In a large majority of studies, the various soil microbial parameters were significantly impacted by storage, and these impacts often varied across different storage practices, microbial parameters, and soil types. Of course, storage cannot always be avoided, and it would be unrealistic to recommend avoiding it, especially when different soil types or soils of various geographical origins are compared. Although some studies suggest that preservation at field moisture and room temperature might be the best option for short-term storage, this should be for a few days only. If soil samples cannot be processed rapidly, the storage options should be carefully considered. As the different microbial parameters do not respond similarly to the various storage options, multiple sample storage methods may be used. This review also highlights the need to couple the storage option with the abiotic conditions (mean annual temperature, precipitation regime, etc.) that prevail in the native soil environment (see also Sheppard and Addison, 2007, who suggest that storage practices cannot be universal). Rhymes et al. (2021) recently proposed a procedure to determine the best storage method for soil C and N determination; they recommend a maximum storage length and suggest (in keeping with Kushwaha et al., 2024) running a pilot study (as has been done, for example, by Lee et al., 2021) to determine the best storage practice for a given soil type and microbial parameter and including the results in the publications: one can only fully support this latter recommendation. If such a pilot study is not feasible, the authors should systematically mention possible storage-related biases.
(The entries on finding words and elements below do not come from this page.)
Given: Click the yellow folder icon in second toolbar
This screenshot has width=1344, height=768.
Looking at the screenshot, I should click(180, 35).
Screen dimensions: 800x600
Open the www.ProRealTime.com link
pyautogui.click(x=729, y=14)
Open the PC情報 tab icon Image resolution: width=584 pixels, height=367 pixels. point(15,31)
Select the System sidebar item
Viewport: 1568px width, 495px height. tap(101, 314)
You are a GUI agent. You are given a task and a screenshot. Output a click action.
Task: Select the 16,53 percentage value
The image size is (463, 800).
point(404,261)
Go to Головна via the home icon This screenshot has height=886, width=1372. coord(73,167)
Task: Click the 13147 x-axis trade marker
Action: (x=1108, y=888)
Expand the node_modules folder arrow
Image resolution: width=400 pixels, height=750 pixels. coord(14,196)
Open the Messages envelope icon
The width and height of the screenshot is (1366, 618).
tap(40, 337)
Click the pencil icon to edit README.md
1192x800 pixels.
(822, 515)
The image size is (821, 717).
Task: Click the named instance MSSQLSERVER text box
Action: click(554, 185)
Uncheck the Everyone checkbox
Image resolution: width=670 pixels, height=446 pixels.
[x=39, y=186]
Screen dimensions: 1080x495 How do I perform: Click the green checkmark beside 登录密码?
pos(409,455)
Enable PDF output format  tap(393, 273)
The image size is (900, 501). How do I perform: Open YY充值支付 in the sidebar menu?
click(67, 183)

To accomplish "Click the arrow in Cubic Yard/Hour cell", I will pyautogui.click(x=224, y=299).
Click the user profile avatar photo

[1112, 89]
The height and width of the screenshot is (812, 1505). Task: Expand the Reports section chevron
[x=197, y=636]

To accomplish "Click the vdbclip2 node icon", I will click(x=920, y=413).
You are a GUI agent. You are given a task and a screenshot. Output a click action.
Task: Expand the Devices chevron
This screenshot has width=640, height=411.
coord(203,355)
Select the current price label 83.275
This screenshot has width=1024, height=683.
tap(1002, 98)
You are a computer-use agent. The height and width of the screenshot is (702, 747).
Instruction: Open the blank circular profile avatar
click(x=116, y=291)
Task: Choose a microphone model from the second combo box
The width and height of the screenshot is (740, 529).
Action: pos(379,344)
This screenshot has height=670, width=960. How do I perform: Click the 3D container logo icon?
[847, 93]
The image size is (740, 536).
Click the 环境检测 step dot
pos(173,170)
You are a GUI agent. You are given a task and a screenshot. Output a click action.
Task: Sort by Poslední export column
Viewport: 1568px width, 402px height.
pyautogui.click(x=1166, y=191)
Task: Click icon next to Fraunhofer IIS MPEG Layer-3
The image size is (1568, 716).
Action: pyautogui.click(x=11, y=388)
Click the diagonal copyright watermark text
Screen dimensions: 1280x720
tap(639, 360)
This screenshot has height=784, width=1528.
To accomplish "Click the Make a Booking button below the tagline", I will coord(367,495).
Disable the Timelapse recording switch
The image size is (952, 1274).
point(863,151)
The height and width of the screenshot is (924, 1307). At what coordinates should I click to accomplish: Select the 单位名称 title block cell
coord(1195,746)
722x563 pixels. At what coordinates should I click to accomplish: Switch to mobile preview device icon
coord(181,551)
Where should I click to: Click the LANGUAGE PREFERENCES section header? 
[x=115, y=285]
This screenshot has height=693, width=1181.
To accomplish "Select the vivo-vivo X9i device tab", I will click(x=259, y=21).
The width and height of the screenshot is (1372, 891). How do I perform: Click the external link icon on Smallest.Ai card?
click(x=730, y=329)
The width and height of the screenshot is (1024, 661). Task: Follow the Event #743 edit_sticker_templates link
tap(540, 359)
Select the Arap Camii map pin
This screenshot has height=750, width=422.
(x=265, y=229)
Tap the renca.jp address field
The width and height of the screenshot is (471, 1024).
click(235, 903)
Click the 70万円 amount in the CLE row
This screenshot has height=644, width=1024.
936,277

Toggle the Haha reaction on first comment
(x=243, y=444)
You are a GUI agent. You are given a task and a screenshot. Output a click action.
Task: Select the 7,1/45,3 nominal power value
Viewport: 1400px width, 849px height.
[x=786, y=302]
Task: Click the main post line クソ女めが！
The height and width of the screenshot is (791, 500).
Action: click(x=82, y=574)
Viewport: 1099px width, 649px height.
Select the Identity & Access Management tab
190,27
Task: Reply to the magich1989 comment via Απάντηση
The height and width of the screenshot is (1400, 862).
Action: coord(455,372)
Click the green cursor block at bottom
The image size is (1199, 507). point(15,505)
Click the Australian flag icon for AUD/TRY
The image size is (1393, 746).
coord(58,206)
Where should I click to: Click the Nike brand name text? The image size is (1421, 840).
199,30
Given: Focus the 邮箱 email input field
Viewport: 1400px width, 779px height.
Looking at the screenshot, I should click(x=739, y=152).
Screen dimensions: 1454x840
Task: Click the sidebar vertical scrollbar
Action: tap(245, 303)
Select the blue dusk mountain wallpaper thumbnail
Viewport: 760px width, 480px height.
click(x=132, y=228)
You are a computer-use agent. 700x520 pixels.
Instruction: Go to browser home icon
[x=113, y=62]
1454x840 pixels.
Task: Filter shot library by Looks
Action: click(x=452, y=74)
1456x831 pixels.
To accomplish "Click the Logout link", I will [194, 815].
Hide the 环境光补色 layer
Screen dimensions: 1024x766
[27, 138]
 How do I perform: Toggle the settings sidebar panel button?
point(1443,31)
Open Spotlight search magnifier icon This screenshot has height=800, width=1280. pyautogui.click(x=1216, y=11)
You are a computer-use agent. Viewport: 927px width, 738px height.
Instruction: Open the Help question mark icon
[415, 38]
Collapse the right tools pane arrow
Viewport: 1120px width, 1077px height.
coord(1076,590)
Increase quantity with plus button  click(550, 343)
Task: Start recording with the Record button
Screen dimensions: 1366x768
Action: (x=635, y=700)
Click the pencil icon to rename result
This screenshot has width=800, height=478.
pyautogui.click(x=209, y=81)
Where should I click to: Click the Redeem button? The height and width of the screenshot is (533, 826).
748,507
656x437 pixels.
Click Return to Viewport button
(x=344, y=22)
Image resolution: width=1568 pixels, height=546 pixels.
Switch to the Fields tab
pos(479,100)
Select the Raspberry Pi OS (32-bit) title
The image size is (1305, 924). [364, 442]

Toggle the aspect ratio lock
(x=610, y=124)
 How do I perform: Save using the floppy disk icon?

The present analysis clearly shows that, based on data available in the literature, it is very risky to prescribe a maximum storage duration for the determination of microbial parameters for all soil types, given the heterogeneity of authors' conclusions and recommendations. The good news is that the storage effects generally do not impair our capacity to assess the treatment effects on soil microbial parameters, at least for a given soil type subjected to different treatments (plant composition, management practice, etc.). The challenge of soil storage is more critical for studies dealing with multiple locations and/or soil types, as the effects of storage on microbial properties vary with soil types.